## THE DATA

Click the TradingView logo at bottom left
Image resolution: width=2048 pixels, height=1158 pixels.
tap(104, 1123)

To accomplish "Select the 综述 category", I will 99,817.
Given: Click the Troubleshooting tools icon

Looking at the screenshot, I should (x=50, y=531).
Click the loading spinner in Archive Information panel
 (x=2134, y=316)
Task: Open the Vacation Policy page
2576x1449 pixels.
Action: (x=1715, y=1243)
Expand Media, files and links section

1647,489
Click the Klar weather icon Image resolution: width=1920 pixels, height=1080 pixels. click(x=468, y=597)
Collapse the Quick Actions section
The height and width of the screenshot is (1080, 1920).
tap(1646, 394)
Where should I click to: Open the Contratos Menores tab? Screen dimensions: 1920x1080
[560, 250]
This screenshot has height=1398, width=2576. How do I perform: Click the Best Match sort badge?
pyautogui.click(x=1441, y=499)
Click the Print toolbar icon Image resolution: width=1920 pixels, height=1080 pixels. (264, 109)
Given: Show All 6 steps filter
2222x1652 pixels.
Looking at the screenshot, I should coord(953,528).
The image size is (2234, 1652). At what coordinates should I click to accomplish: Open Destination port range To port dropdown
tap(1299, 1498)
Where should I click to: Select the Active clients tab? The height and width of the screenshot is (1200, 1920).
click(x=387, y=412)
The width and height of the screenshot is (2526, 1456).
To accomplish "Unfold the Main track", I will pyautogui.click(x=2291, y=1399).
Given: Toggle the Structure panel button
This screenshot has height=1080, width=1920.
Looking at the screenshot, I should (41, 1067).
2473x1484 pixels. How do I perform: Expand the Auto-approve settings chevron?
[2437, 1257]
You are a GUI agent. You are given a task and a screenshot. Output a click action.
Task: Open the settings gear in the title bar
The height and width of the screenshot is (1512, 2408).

## WHAT YOU ARE ASKED TO DO
If a line in the records contains the word "will", copy it out.

## REPLY TO THE EXERCISE
To accomplish "Select the 综述 category", I will 99,817.
To accomplish "Unfold the Main track", I will pyautogui.click(x=2291, y=1399).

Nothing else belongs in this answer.